▶ _Description of the task_
From the line containing "The width and" through the last line of the data, both ends included, write out every line exactly; omit the pictures.

▶ _Record extracts_

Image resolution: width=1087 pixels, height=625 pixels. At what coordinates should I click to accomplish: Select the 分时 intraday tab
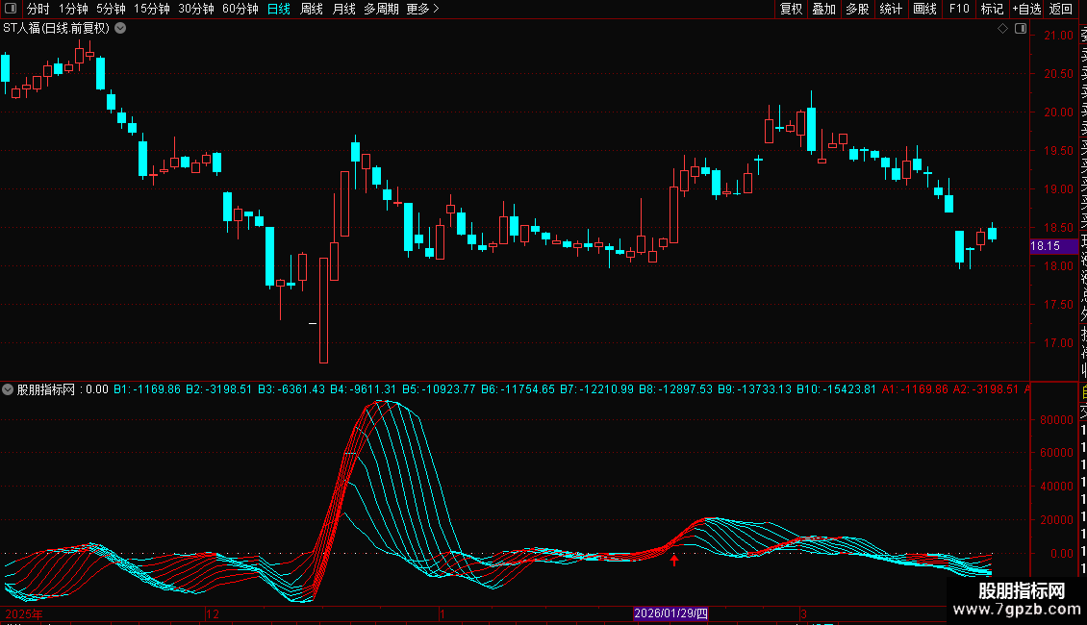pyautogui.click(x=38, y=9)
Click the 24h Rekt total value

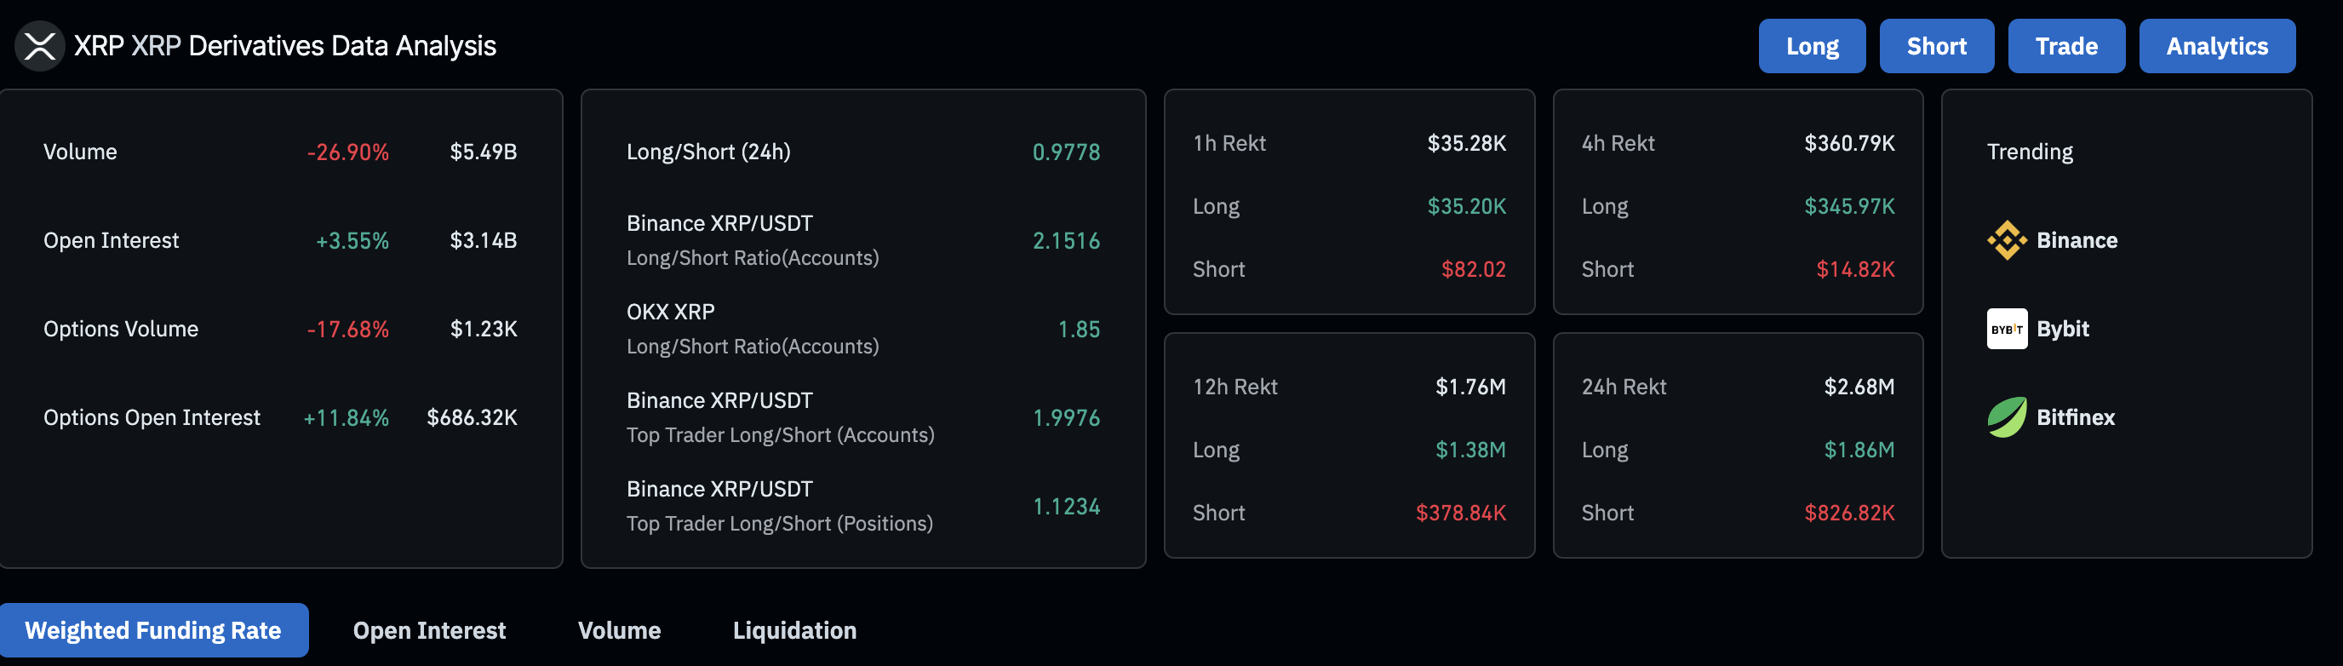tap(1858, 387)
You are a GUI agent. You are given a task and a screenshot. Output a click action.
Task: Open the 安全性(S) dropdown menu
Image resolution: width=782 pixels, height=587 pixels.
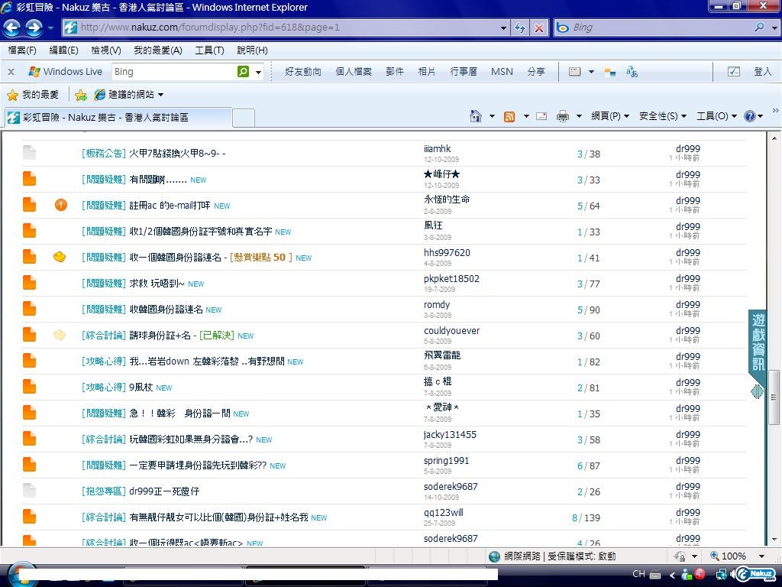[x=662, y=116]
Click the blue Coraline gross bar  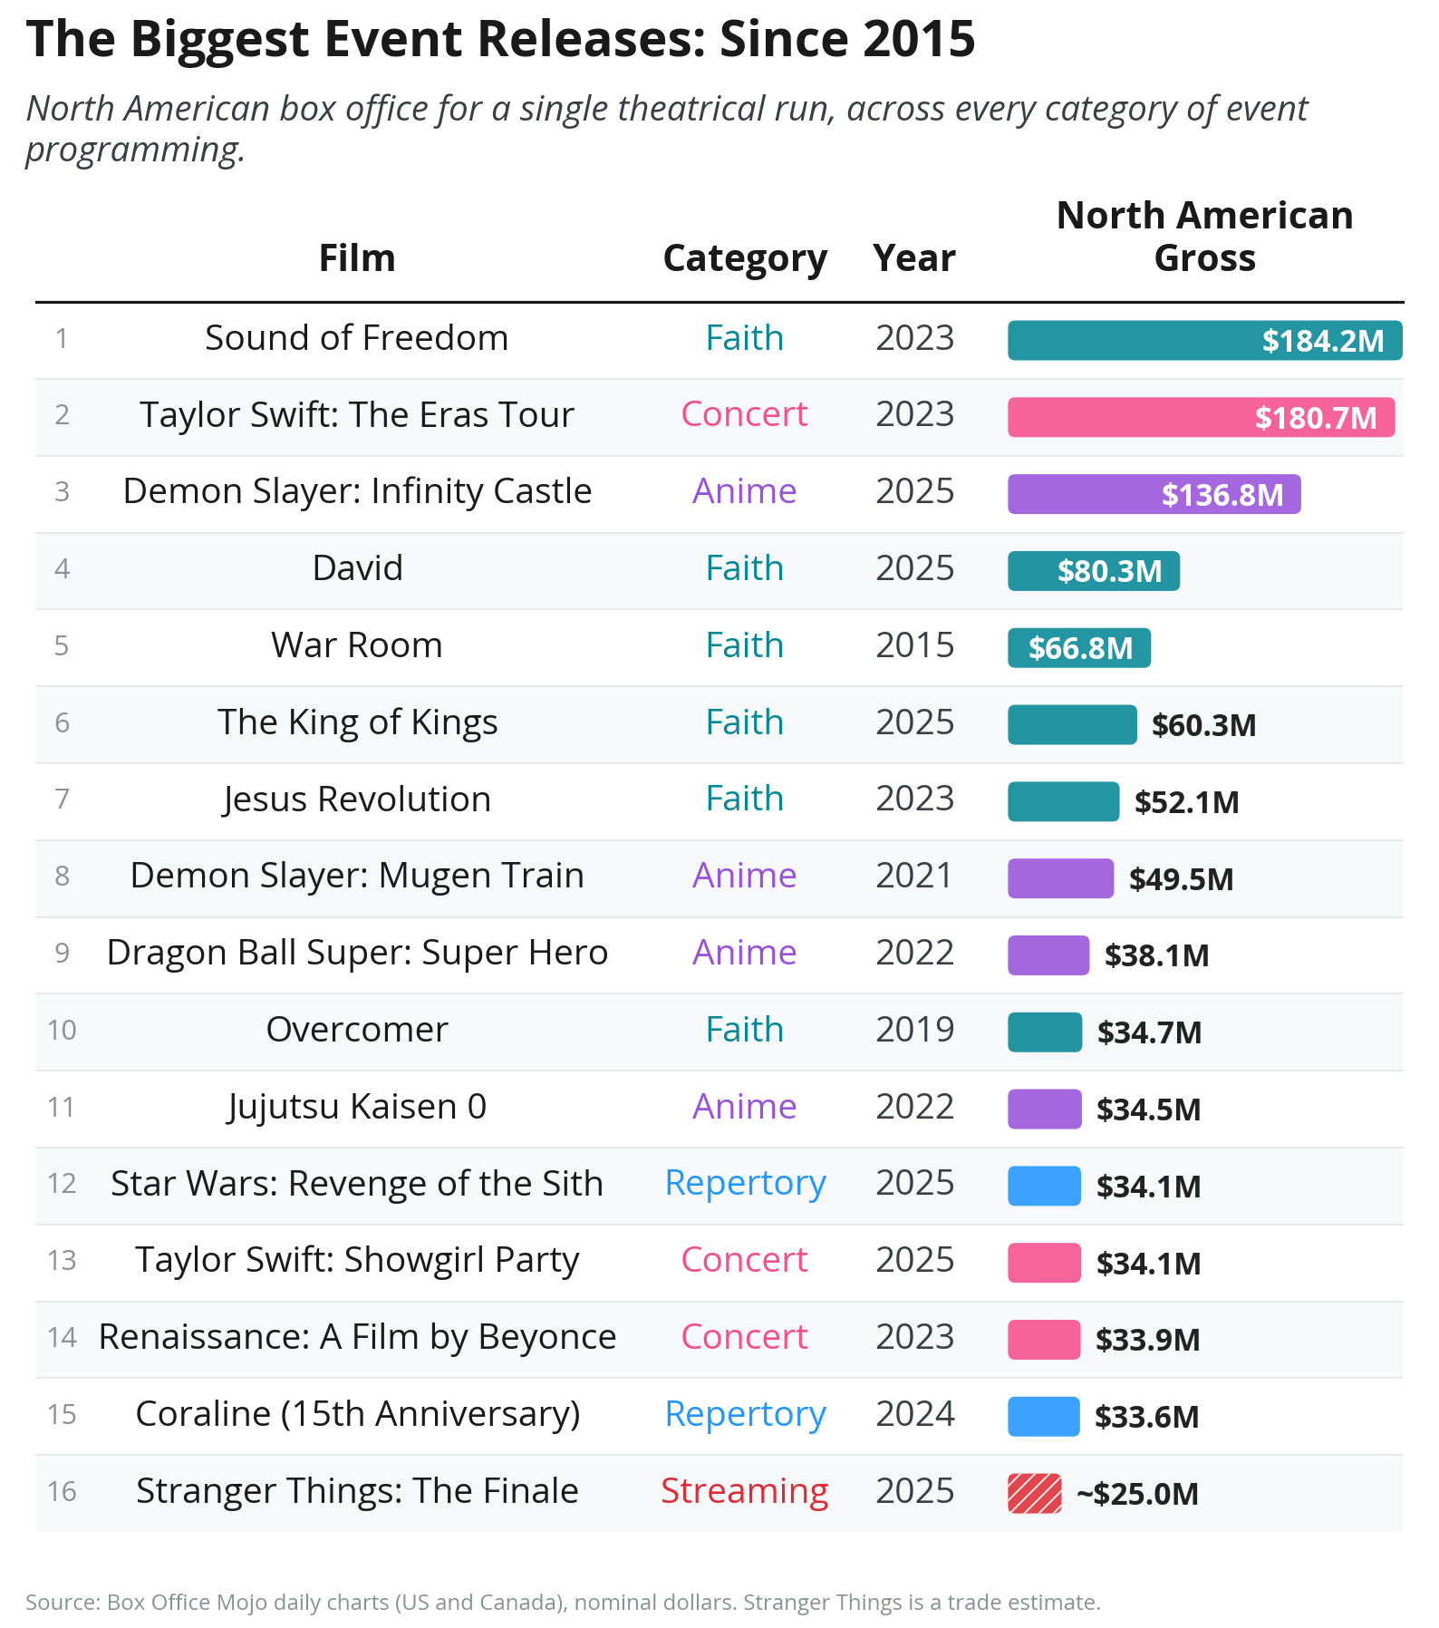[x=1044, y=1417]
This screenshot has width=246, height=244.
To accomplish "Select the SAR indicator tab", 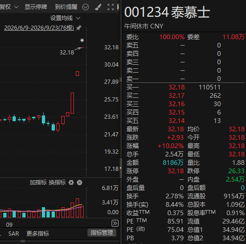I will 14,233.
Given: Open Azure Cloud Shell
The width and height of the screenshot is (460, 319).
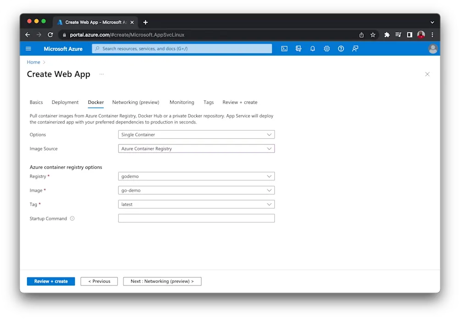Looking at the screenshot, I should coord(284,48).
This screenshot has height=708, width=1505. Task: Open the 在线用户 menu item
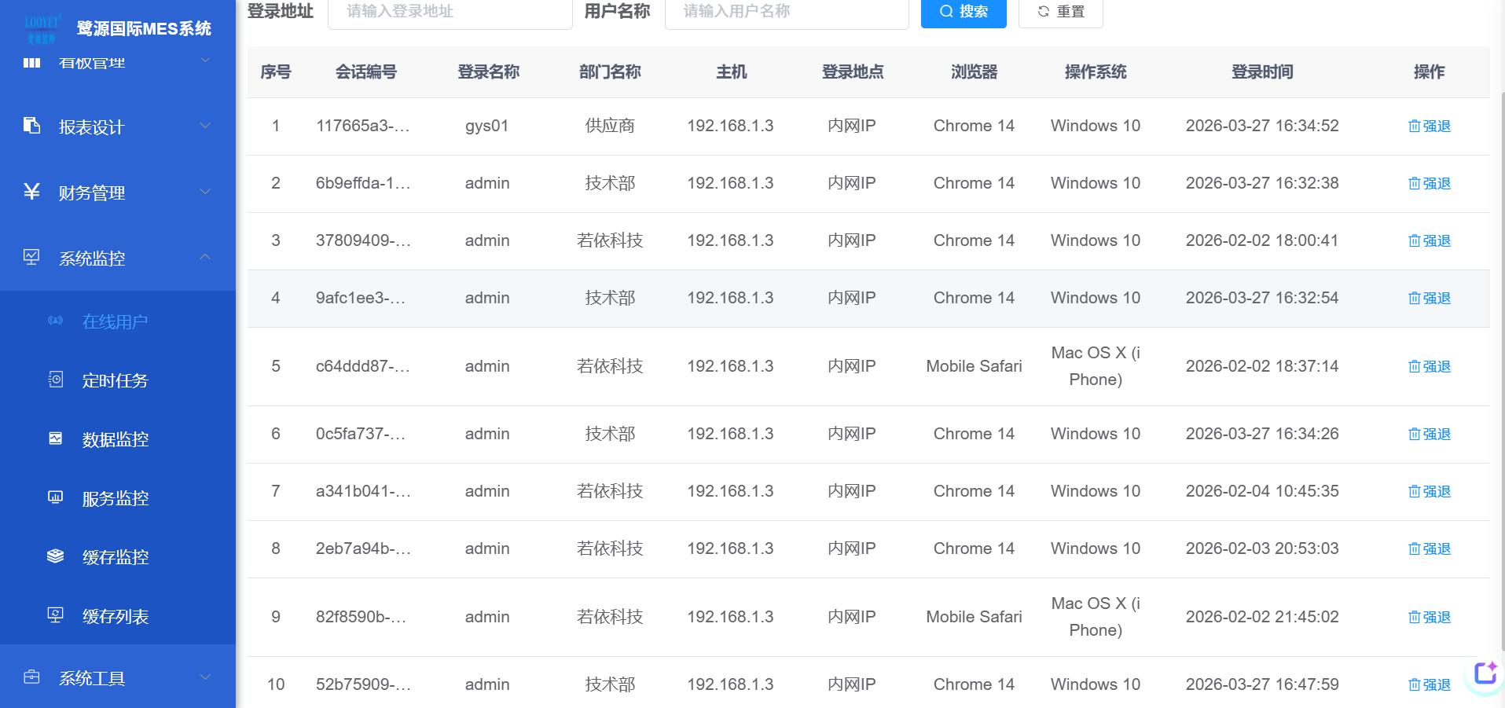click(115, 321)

▶ _Response to the task_
The width and height of the screenshot is (460, 319).
Looking at the screenshot, I should coord(284,48).
This screenshot has height=708, width=1505. Task: Open the 在线用户 menu item
click(115, 321)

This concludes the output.